**YOUR INSTRUCTIONS**
Retype the part of the listing that opens with the line containing "You are a GUI" and closes with the line containing "This screenshot has width=640, height=360.", keeping both of those lines, and leave the pictures out of your answer.
— START PROVIDED DATA —
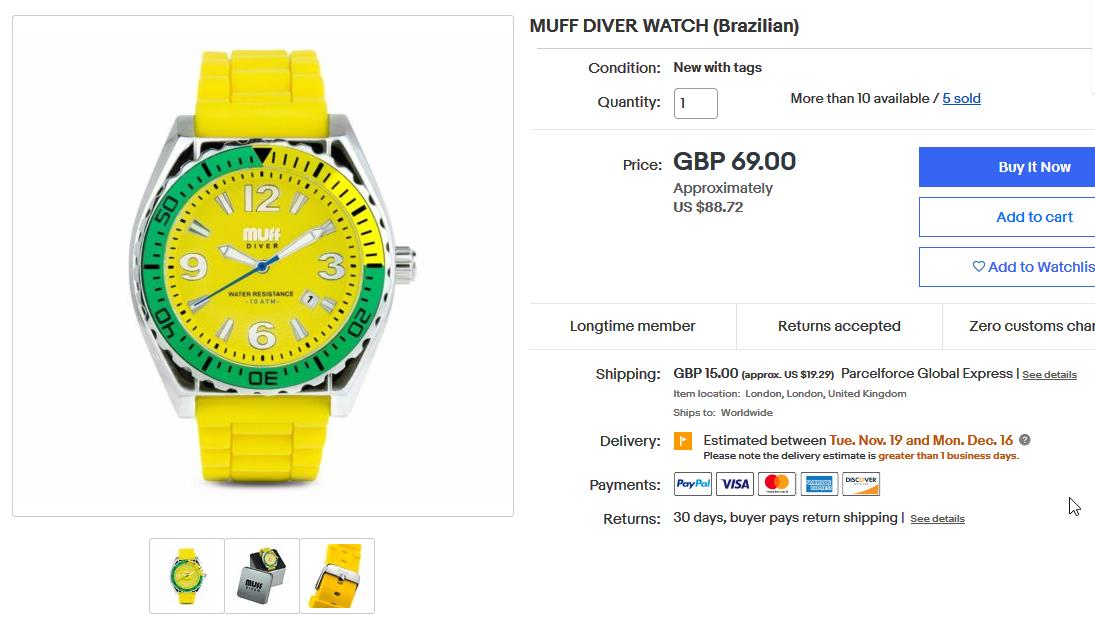Click the Mastercard payment icon

[x=777, y=484]
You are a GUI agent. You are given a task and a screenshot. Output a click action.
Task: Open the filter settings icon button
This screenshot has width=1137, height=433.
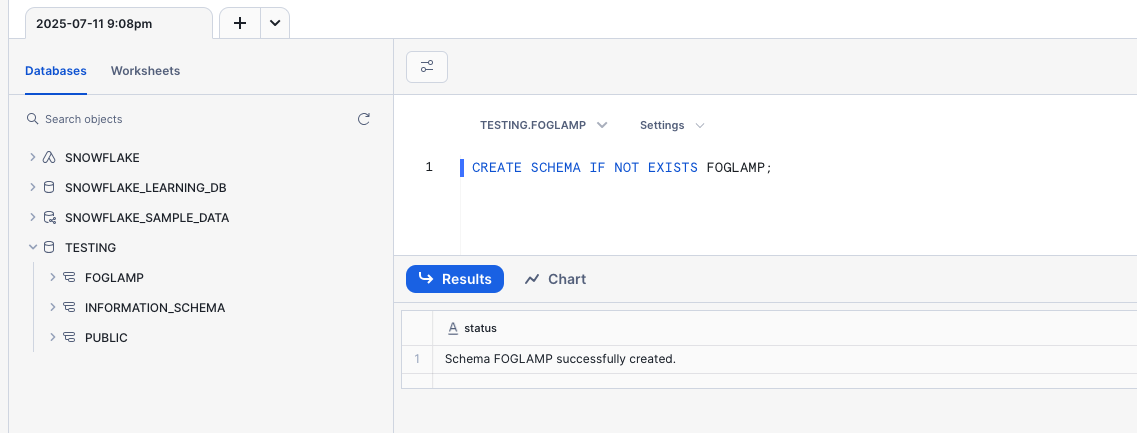(427, 67)
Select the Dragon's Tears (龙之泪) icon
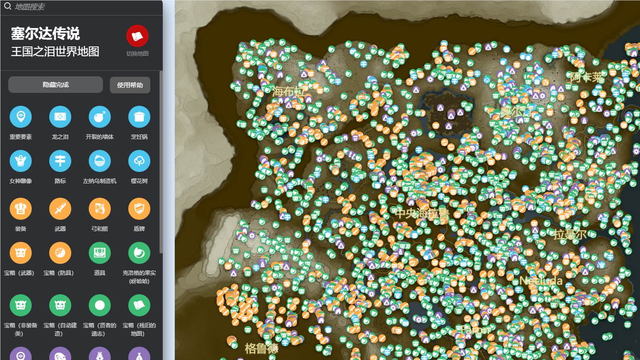This screenshot has width=640, height=360. coord(60,117)
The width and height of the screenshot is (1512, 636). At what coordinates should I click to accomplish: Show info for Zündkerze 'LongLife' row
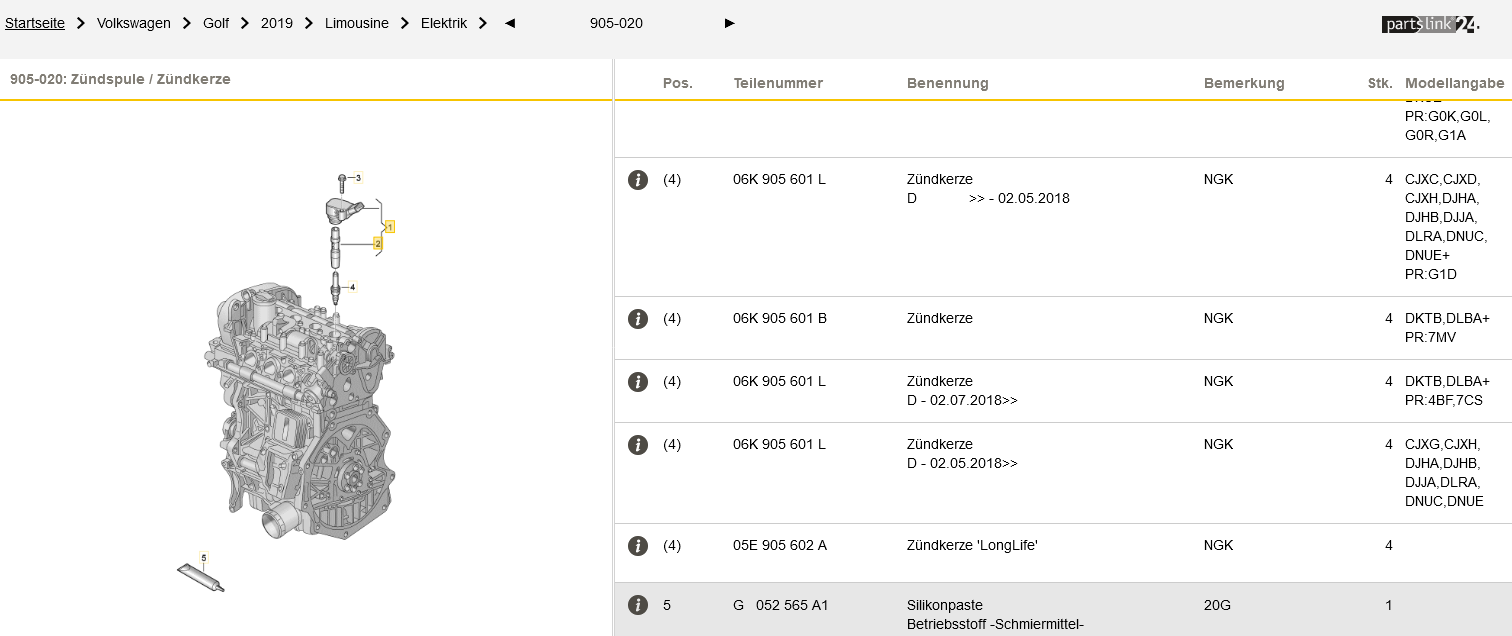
— END PROVIDED DATA —
**ANSWER**
You are a GUI agent. You are given a task and a screenshot. Output a click action.
Task: Open the filter settings icon button
This screenshot has width=1137, height=433.
(427, 67)
Select the Dragon's Tears (龙之泪) icon
This screenshot has width=640, height=360. coord(60,117)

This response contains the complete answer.